#### [PROMPT]
Return all lines from the listing below in which "will" appears.

#### [INPUT DATA]

=======

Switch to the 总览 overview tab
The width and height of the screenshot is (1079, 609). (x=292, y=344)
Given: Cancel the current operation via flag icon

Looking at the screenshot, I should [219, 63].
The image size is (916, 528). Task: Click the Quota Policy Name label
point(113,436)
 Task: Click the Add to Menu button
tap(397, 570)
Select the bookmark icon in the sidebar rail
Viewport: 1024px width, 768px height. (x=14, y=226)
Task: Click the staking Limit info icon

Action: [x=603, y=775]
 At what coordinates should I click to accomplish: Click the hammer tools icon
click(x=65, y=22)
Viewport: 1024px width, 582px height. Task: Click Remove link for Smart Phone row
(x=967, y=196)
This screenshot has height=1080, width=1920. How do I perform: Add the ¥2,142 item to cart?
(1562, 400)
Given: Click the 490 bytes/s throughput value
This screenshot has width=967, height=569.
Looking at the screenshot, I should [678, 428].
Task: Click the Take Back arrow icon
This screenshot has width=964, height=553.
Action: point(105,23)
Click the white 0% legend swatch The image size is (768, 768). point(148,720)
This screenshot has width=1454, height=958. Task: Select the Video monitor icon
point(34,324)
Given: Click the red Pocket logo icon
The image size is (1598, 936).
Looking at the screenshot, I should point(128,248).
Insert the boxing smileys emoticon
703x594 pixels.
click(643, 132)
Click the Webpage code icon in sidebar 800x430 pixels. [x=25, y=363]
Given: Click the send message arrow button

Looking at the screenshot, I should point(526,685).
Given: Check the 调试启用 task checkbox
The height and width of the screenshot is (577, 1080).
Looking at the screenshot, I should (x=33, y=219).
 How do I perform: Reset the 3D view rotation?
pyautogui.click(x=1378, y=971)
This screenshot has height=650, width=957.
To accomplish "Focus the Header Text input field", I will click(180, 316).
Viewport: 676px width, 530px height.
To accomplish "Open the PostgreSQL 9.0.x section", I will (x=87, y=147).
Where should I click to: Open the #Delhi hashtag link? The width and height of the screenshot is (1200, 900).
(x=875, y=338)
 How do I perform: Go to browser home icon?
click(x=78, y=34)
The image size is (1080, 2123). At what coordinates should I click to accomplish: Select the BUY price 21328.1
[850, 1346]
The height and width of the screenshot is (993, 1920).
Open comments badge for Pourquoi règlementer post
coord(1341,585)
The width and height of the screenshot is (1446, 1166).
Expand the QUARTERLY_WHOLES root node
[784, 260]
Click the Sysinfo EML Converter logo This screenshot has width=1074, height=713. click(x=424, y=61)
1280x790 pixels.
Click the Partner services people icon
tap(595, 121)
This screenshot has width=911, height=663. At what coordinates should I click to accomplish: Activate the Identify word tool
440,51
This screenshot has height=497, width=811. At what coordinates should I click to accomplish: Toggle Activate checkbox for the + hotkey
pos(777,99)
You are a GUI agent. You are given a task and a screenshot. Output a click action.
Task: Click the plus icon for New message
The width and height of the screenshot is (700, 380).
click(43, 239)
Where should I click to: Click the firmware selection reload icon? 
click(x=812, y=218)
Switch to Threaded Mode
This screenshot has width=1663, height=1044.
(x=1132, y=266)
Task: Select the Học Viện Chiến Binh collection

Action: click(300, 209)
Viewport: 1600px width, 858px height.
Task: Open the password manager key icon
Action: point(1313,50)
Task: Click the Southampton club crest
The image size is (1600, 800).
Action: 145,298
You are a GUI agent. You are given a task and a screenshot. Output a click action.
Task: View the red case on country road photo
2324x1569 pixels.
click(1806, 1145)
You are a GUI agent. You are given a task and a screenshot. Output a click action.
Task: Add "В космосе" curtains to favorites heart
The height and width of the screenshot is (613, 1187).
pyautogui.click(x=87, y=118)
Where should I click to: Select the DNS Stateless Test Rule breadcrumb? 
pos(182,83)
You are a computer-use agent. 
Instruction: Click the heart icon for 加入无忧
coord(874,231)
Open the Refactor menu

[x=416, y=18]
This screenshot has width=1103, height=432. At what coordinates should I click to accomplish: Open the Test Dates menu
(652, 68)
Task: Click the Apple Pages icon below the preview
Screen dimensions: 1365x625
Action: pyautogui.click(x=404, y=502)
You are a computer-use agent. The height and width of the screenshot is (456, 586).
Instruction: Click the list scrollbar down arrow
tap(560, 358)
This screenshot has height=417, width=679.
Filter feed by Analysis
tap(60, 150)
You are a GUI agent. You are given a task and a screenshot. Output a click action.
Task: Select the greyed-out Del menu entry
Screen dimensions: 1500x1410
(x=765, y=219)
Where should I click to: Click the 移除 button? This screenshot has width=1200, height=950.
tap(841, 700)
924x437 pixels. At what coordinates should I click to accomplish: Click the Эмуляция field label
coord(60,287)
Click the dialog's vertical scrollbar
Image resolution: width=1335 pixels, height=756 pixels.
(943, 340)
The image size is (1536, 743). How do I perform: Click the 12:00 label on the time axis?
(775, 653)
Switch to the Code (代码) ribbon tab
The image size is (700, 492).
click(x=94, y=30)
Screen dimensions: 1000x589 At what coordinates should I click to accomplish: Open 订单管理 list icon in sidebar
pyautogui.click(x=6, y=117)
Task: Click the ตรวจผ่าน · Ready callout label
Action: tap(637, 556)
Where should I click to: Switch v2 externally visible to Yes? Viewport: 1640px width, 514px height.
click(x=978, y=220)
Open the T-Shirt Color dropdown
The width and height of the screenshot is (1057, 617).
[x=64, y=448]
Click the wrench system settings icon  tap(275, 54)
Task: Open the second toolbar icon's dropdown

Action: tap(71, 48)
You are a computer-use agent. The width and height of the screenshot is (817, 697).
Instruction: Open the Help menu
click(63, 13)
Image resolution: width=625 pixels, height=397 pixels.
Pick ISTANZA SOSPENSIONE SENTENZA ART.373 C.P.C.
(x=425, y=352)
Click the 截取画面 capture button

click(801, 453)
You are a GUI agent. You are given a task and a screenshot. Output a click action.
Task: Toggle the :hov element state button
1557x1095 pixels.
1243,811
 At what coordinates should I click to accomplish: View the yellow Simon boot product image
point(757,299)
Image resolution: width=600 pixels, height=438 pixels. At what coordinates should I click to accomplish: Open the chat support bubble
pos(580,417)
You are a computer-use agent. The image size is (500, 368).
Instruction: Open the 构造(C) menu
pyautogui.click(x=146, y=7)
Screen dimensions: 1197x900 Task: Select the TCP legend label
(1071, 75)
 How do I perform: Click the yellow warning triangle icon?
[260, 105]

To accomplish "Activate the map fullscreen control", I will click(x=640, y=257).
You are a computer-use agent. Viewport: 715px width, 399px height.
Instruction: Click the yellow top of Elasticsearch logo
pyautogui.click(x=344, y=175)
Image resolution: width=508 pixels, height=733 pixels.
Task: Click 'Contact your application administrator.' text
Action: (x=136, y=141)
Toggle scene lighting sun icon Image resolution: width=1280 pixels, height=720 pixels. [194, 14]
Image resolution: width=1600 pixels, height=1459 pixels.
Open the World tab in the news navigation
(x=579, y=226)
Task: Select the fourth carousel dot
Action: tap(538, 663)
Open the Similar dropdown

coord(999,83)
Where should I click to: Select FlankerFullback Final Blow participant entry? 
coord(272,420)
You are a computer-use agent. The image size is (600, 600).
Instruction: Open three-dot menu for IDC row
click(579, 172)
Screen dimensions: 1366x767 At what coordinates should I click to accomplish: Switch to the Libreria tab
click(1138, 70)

=======

#### [ANSWER FOR THE TASK]
To accomplish "Focus the Header Text input field", I will click(180, 316).
To accomplish "Open the PostgreSQL 9.0.x section", I will (x=87, y=147).
To accomplish "Activate the map fullscreen control", I will click(x=640, y=257).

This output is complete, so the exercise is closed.